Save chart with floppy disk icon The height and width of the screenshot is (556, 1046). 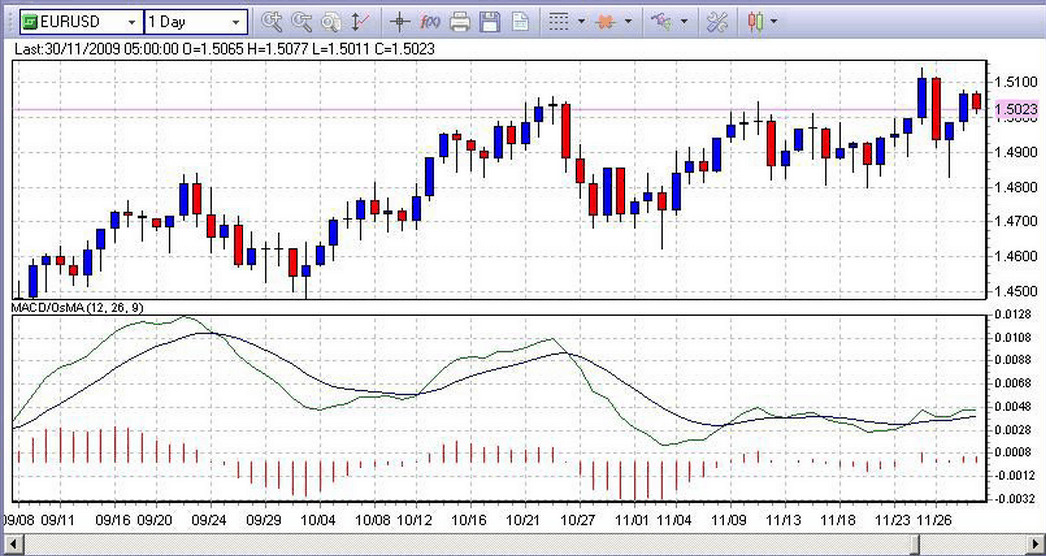[x=490, y=20]
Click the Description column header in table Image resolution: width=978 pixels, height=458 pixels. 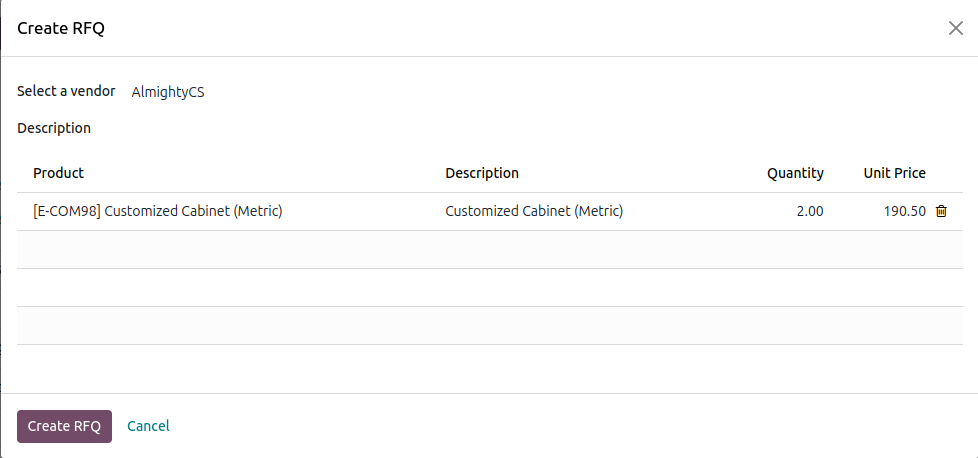(x=482, y=173)
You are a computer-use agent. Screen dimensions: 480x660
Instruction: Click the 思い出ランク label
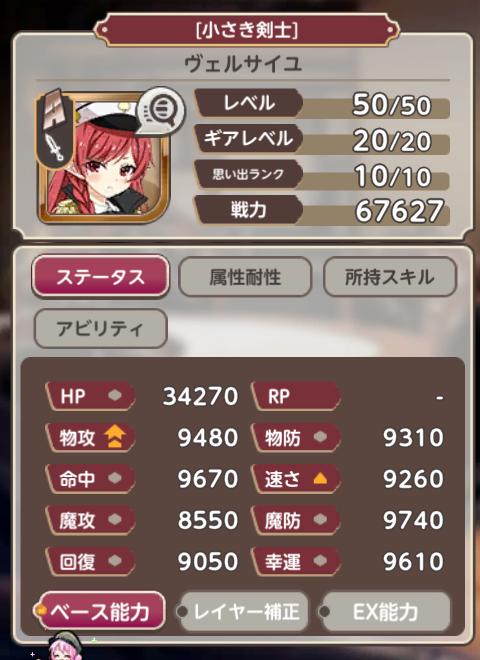click(x=248, y=174)
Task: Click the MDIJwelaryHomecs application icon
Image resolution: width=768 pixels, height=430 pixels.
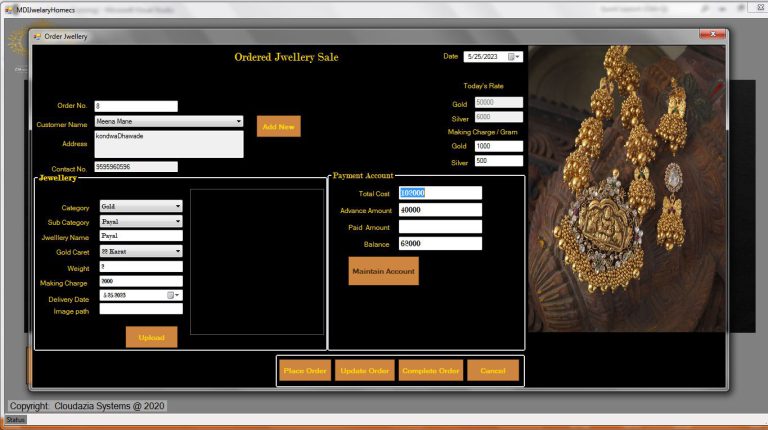Action: [x=9, y=8]
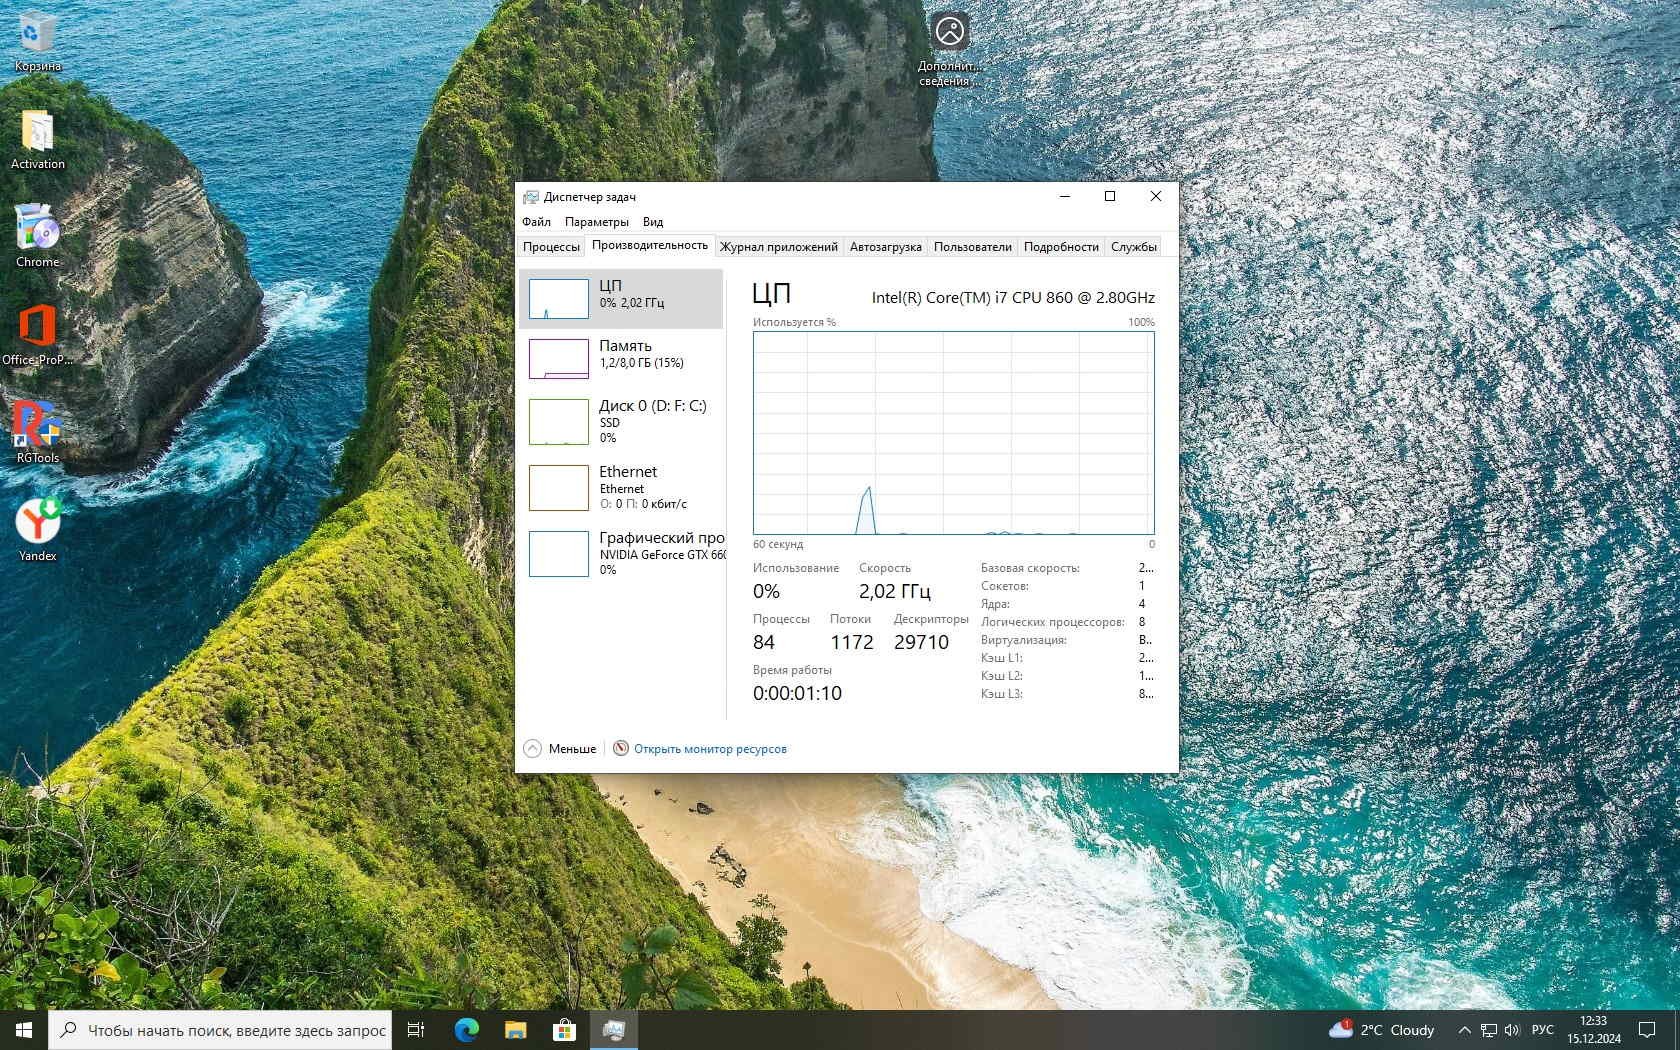The width and height of the screenshot is (1680, 1050).
Task: Collapse details with the Меньше button
Action: click(560, 749)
####
No picture is to be included when the lines from the one containing "You are a computer-use" through the end of the material above are output exactly; nothing else is written.

=== Answer ===
You are a computer-use agent. Screen dimensions: 480x660
Instruction: Click the 思い出ランク label
click(x=248, y=174)
Task: Click the MDIJwelaryHomecs application icon
Image resolution: width=768 pixels, height=430 pixels.
Action: [x=9, y=8]
The width and height of the screenshot is (1680, 1050).
Task: Collapse details with the Меньше button
Action: click(560, 749)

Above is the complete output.